## Task requirements
Can you render the part of the listing below as a numbered list, from the line containing "on the hose" through the end of the listing, leaving out blank lines?

Stored data entries
* * *

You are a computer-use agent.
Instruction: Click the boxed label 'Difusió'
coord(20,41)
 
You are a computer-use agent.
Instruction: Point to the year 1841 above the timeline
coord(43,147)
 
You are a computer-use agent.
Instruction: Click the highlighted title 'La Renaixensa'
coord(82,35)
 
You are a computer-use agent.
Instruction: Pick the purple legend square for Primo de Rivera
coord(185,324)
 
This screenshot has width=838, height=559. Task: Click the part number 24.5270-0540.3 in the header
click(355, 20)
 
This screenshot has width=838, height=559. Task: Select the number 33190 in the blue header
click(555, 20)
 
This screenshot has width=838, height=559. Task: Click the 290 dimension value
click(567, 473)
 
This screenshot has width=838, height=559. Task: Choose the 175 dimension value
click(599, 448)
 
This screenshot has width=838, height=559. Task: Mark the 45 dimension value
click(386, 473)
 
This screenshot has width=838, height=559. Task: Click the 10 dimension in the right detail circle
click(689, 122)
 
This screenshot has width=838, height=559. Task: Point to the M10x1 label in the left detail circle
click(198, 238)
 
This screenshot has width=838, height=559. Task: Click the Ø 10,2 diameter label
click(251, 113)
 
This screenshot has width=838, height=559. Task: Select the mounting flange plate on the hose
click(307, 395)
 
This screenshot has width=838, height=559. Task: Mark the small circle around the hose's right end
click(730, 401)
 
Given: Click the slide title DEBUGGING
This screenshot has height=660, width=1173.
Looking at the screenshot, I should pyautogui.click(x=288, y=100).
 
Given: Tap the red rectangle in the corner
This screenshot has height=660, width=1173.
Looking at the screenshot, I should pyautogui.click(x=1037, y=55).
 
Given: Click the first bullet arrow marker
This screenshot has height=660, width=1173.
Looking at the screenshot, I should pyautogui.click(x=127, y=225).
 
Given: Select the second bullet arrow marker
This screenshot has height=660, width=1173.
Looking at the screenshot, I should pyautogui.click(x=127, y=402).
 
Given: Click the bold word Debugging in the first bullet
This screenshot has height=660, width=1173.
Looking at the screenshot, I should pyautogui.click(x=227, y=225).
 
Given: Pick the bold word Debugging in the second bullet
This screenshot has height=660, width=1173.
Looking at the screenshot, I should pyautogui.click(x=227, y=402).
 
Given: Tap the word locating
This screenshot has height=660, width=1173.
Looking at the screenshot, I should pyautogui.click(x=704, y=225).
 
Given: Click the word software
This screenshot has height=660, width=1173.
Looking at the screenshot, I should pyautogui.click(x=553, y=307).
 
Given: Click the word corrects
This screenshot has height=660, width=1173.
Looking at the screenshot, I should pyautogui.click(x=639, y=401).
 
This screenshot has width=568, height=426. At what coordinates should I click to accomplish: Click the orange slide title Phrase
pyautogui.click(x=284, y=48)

* * *

## The completed task
1. This screenshot has width=838, height=559. Task: Select the mounting flange plate on the hose
2. click(307, 395)
3. This screenshot has width=838, height=559. Task: Mark the small circle around the hose's right end
4. click(730, 401)
5. Given: Click the slide title DEBUGGING
6. This screenshot has height=660, width=1173.
7. Looking at the screenshot, I should pyautogui.click(x=288, y=100).
8. Given: Tap the red rectangle in the corner
9. This screenshot has height=660, width=1173.
10. Looking at the screenshot, I should pyautogui.click(x=1037, y=55).
11. Given: Click the first bullet arrow marker
12. This screenshot has height=660, width=1173.
13. Looking at the screenshot, I should pyautogui.click(x=127, y=225).
14. Given: Select the second bullet arrow marker
15. This screenshot has height=660, width=1173.
16. Looking at the screenshot, I should pyautogui.click(x=127, y=402).
17. Given: Click the bold word Debugging in the first bullet
18. This screenshot has height=660, width=1173.
19. Looking at the screenshot, I should pyautogui.click(x=227, y=225).
20. Given: Pick the bold word Debugging in the second bullet
21. This screenshot has height=660, width=1173.
22. Looking at the screenshot, I should pyautogui.click(x=227, y=402).
23. Given: Tap the word locating
24. This screenshot has height=660, width=1173.
25. Looking at the screenshot, I should pyautogui.click(x=704, y=225).
26. Given: Click the word software
27. This screenshot has height=660, width=1173.
28. Looking at the screenshot, I should pyautogui.click(x=553, y=307).
29. Given: Click the word corrects
30. This screenshot has height=660, width=1173.
31. Looking at the screenshot, I should pyautogui.click(x=639, y=401).
32. This screenshot has width=568, height=426. At what coordinates should I click to accomplish: Click the orange slide title Phrase
33. pyautogui.click(x=284, y=48)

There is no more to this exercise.